October 2, 2022
by Stephen Stofka
The dollar is the world’s reserve currency and its strength – its price relative to other currencies – is straining both the economies and the financial expectations of other countries. Businesses in developing countries with an unreliable currency regime often have to borrow in dollars – what is called “dollar denominated debt.” Businesses must make their loan payments in dollars so they must trade in ever more of their local currency to get the dollars to make the payment. European nations stocking up on liquified natural gas (LNG) from the U.S. are feeling the pinch as well. Why is the dollar strengthening?
In international finance there are two equations that model the relationship between expected inflation, exchange rates and interest rates. Currency traders are expecting inflation to moderate more quickly in the U.S. than in other countries. Because the U.S. has a better supply of natural gas, its energy prices will be less affected by the war in Ukraine. Secondly, the Fed has been increasing interest rates, enticing investors in other countries to invest their money in U.S. debt. The dollar-euro exchange rate has not been this low since 1999 when the Eurozone countries began using a common currency, the euro.
When the dollar gets stronger, exports decrease because American goods are more expensive to buyers in foreign countries. Imports become cheaper so Americans buy more stuff from other countries. However, if the U.S. is sliding into a recession, Americans are less likely to buy enough European imports to offset the LNG that European countries will buy from the U.S. This will increase the demand for dollars relative to the euro, further driving up the price of dollars in other currencies.
The dollar has been strengthening against other forms of currency like gold and digital exchange mechanisms like Bitcoin. Priced in dollars, gold has lost about 16% of its value in the past six months. Bitcoin has lost 60% since March. Gold is both a commodity and a currency. Gold holds a store of work that it can do in the future. It has cosmetic and industrial uses.
Bitcoin is the product of past work only – a “proof of work” done in the past. It stores no capability of future work. It takes a lot of electricity and computing power to mine Bitcoin but it cannot store electricity for future use. If it could do so, the price of Bitcoin would go up when electricity prices went up.

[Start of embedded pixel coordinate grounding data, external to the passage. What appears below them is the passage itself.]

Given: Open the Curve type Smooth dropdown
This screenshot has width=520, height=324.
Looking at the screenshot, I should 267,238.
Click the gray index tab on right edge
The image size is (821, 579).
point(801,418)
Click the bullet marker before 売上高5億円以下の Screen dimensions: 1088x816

In the graph below I’ve illustrated a key difference between the dollar and Bitcoin. On the right is Bitcoin. Its algorithm incorporates a “diseconomies of scale.” As more Bitcoin is mined, it takes more effort to mine Bitcoin. Bitcoin focuses on the difficulty of supply.

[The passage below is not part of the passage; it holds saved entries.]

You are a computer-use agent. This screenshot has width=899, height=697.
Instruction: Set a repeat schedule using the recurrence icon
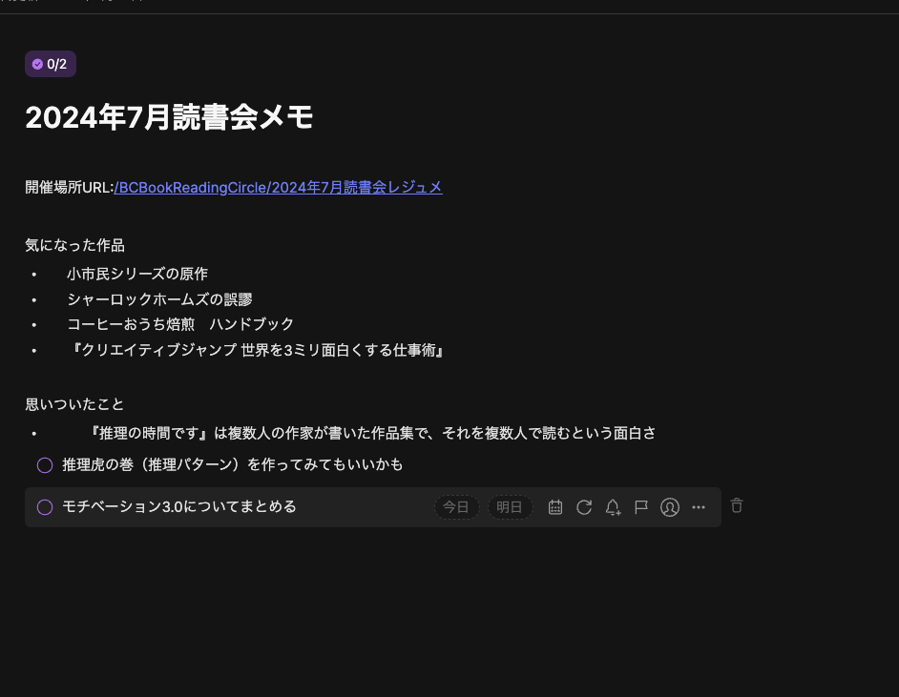coord(584,507)
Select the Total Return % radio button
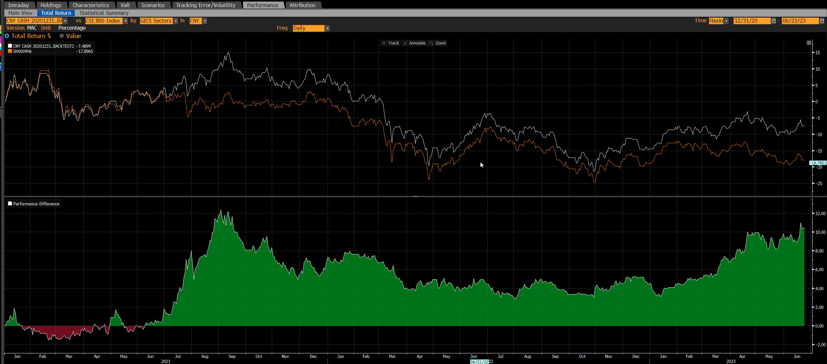The width and height of the screenshot is (827, 364). (x=7, y=36)
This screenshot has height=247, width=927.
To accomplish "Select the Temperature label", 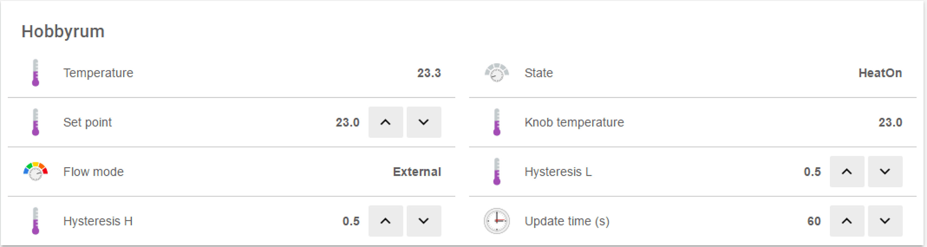I will click(x=98, y=73).
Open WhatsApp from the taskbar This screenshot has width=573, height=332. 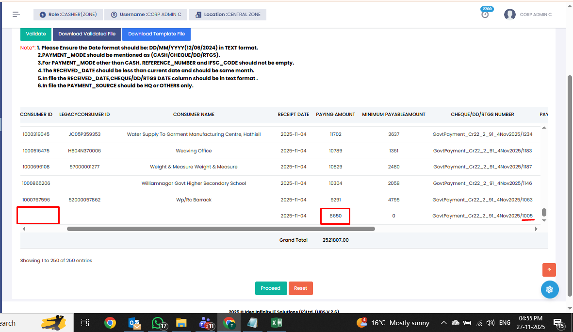(158, 323)

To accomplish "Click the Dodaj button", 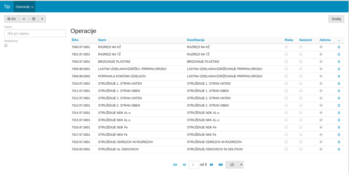I will click(x=336, y=19).
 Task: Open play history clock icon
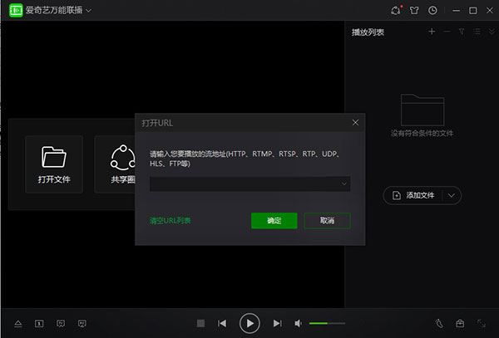pos(432,11)
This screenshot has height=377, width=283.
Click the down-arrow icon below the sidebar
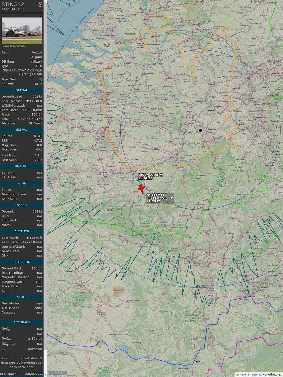45,375
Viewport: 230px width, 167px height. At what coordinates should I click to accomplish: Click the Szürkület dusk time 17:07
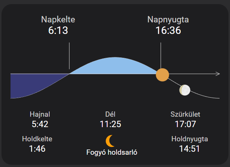tap(186, 124)
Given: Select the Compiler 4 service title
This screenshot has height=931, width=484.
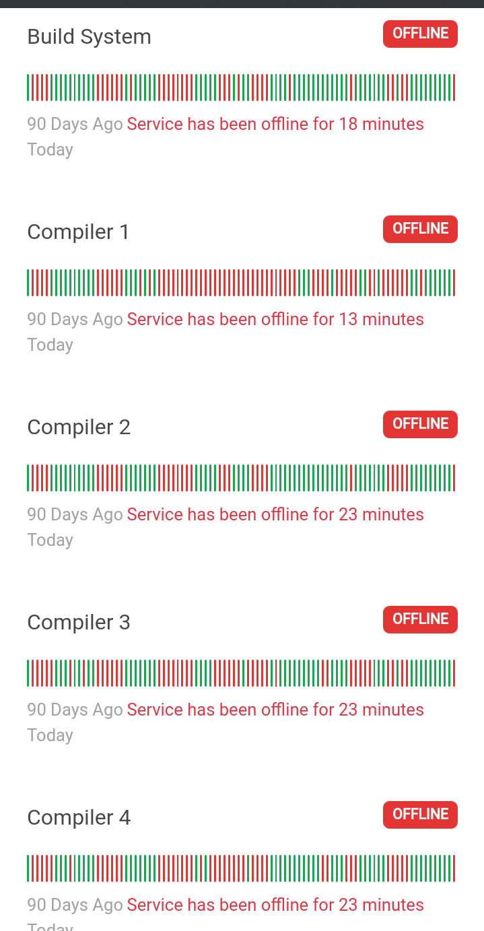Looking at the screenshot, I should (x=79, y=818).
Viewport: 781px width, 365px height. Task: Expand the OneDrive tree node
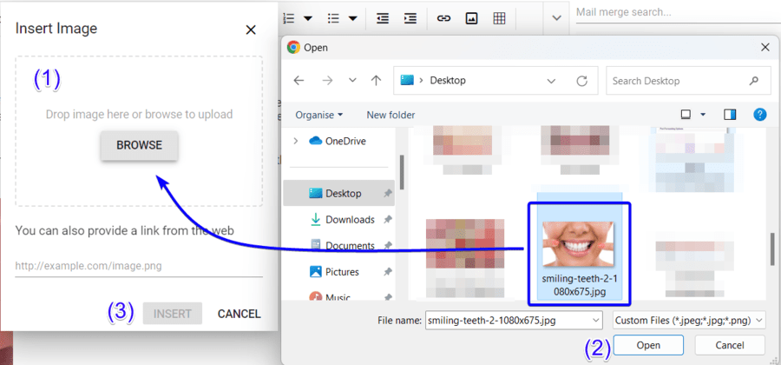[x=296, y=141]
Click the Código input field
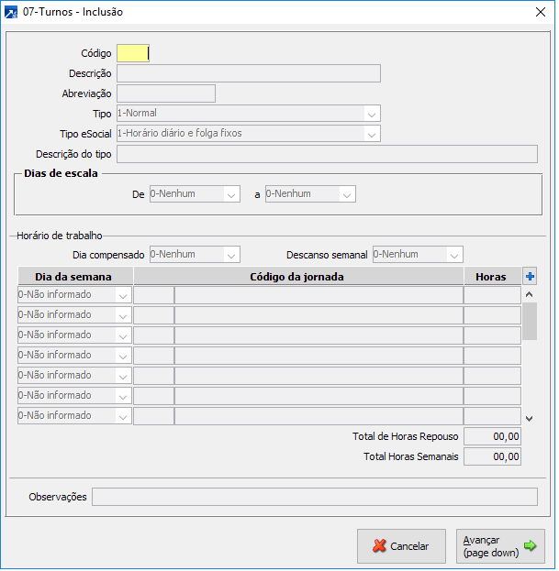The height and width of the screenshot is (571, 559). pos(133,53)
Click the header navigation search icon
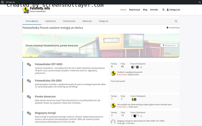202x126 pixels. [163, 10]

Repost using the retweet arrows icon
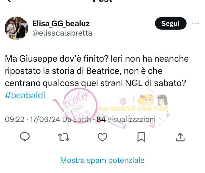point(64,137)
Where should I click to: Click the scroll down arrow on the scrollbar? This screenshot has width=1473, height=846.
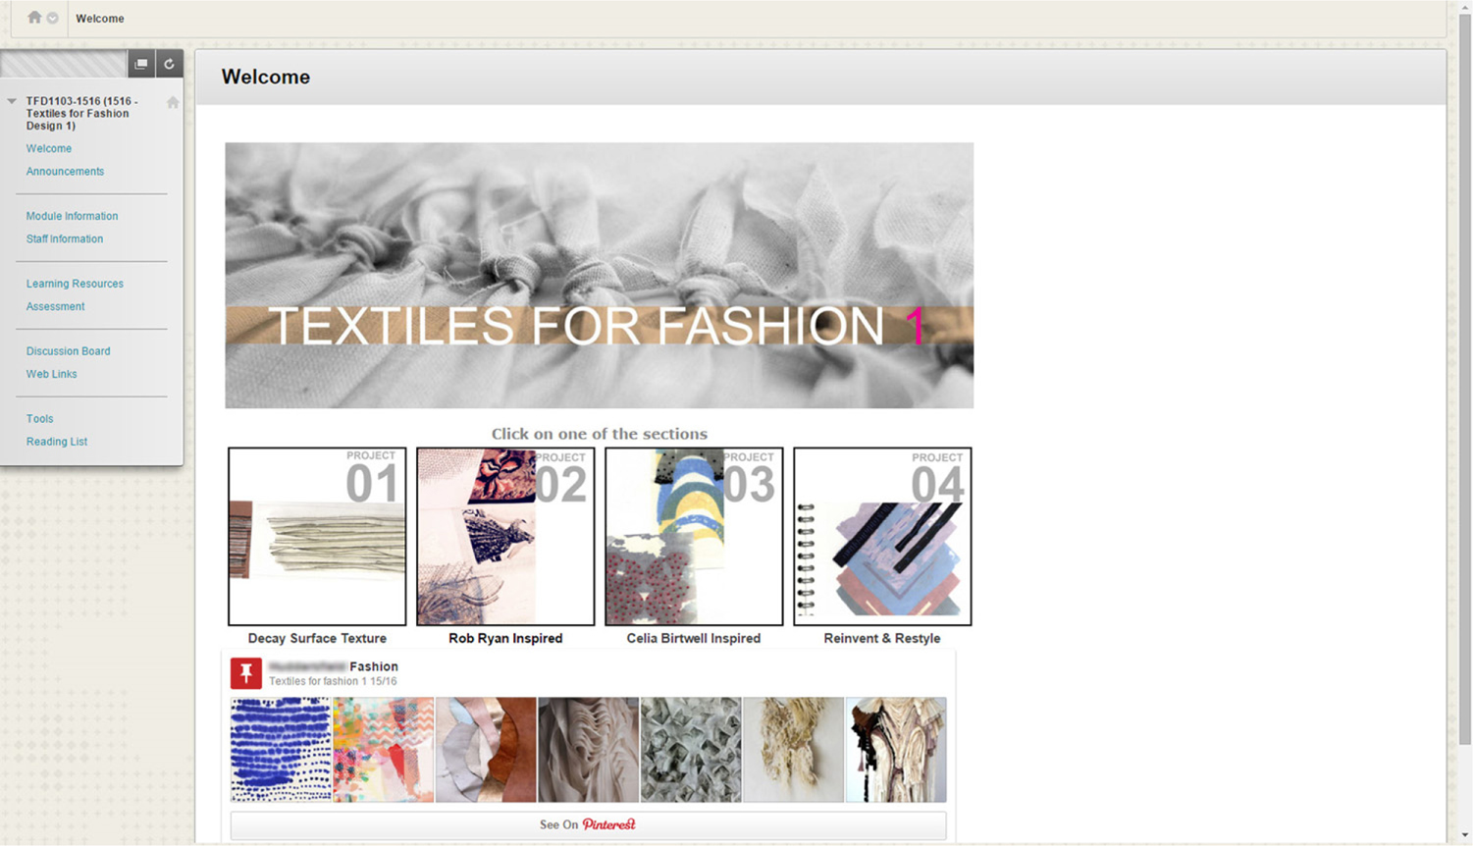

On the left is the fiat dollar. There is no difficulty in supplying it. The Fed focuses on the demand for the dollar by adjusting the interest rate, the bend in the curve. It is currently tightening that bend – the dotted green curve – and increasing the difficulty of getting more dollars. The dollar can respond to changing demand more easily than gold or Bitcoin because it targets demand.

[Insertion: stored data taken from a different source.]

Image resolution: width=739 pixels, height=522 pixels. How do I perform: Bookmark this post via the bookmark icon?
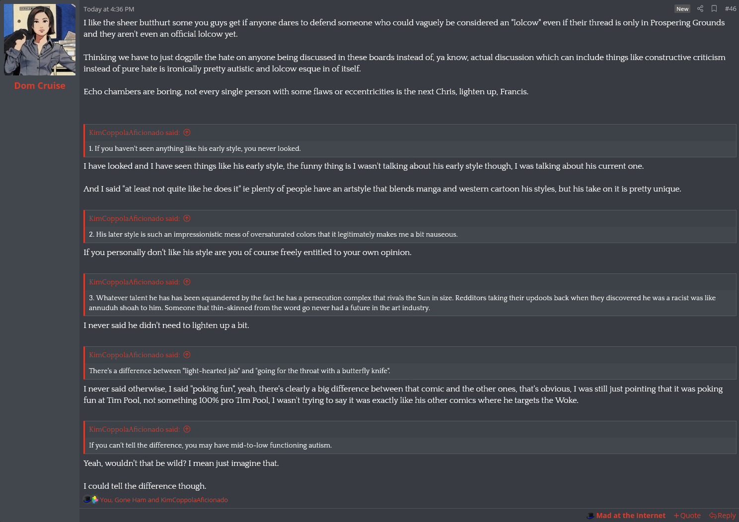tap(714, 8)
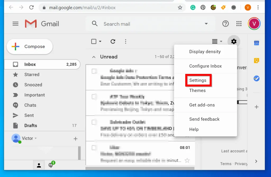This screenshot has width=271, height=177.
Task: Expand the search options dropdown arrow
Action: [206, 24]
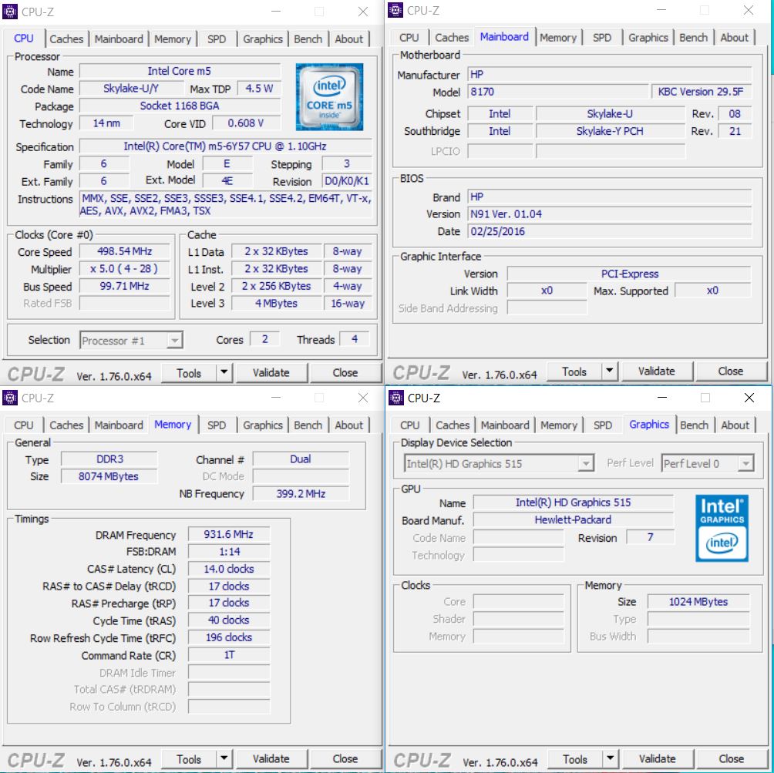774x773 pixels.
Task: Click the Tools dropdown arrow in the Memory window
Action: click(x=224, y=759)
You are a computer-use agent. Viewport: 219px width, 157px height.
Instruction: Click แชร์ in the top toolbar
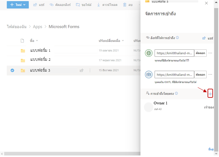coord(39,5)
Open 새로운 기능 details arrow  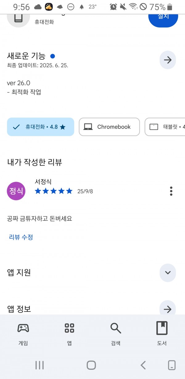[168, 60]
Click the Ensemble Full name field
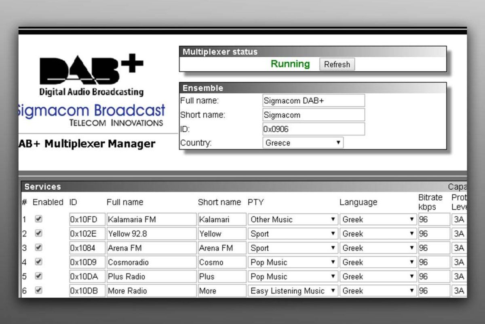The image size is (485, 324). point(313,100)
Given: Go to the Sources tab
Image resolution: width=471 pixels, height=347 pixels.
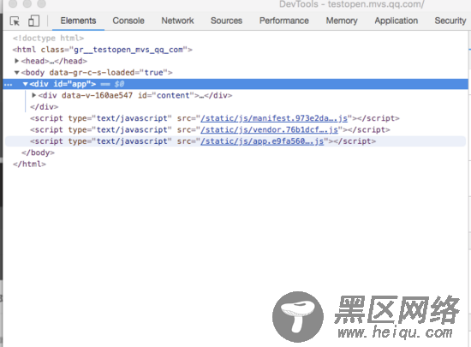Looking at the screenshot, I should [x=226, y=21].
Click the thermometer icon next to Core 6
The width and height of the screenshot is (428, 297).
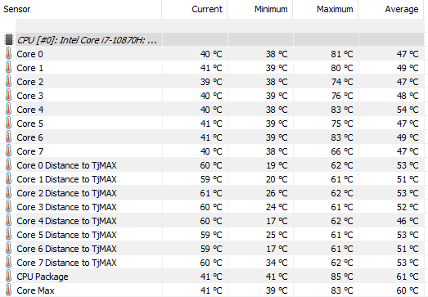click(x=9, y=137)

Like Bitcoin, the dollar stores no future work. In an article earlier this year (2022), I wrote that America’s store of wealth was both a proof-of-work, proof-of-stability and proof-of-trust. The dollar itself is only a sign of trust in American institutions. The checks and balances of our system of government ensures that most policymaking is incremental. While that frustrates Americans, the relative predictability of U.S. policy is reassuring to foreign investors. Americans often run around like crazy monkeys on the deck of a cruise boat but the ship is unlikely to make a large course correction.
Think of the bend in the curve as a toll for using the highway to the future. Bitcoin’s curve is rigid. The toll remains the same. Bitcoin enthusiasts would maintain that this rigidity should shift the curve to the right over time, increasing the buying power supplied by Bitcoin.

Let’s look at three approaches.
1) Bitcoin limits the length of highway that will be built. Enthusiasts claim that this will make each “mile” of the bitcoin highway more valuable.
2) MMT advocates offer a different solution. As long as there are resources – both labor and material – available, build more highway. By targeting the supply available, congestion will ease.
3) The Fed offers an approach that targets demand, not supply. The Fed raises and lowers the interest rate – the toll – to get onto the highway to the future. Raising interest rates is a form of congestion pricing. High inflation means that there are too many people using the available length of highway. The Fed has promised that it will keep raising the toll until fewer people are using the highway. As demand declines, some of those working on the highway may lose their jobs. Unemployment will increase but historically it is very low.
The strength of the dollar against other currencies, including Bitcoin and gold, indicates increasing demand for the Fed’s approach. What is the morality of an international floating rate regime where businesses in a developing country have to work even harder to pay their dollar-denominated loans? Bitcoin advocates claim that global adoption of Bitcoin will make a more even playing field, reducing the advantage that developed countries have over developing countries. That can be the subject of another article.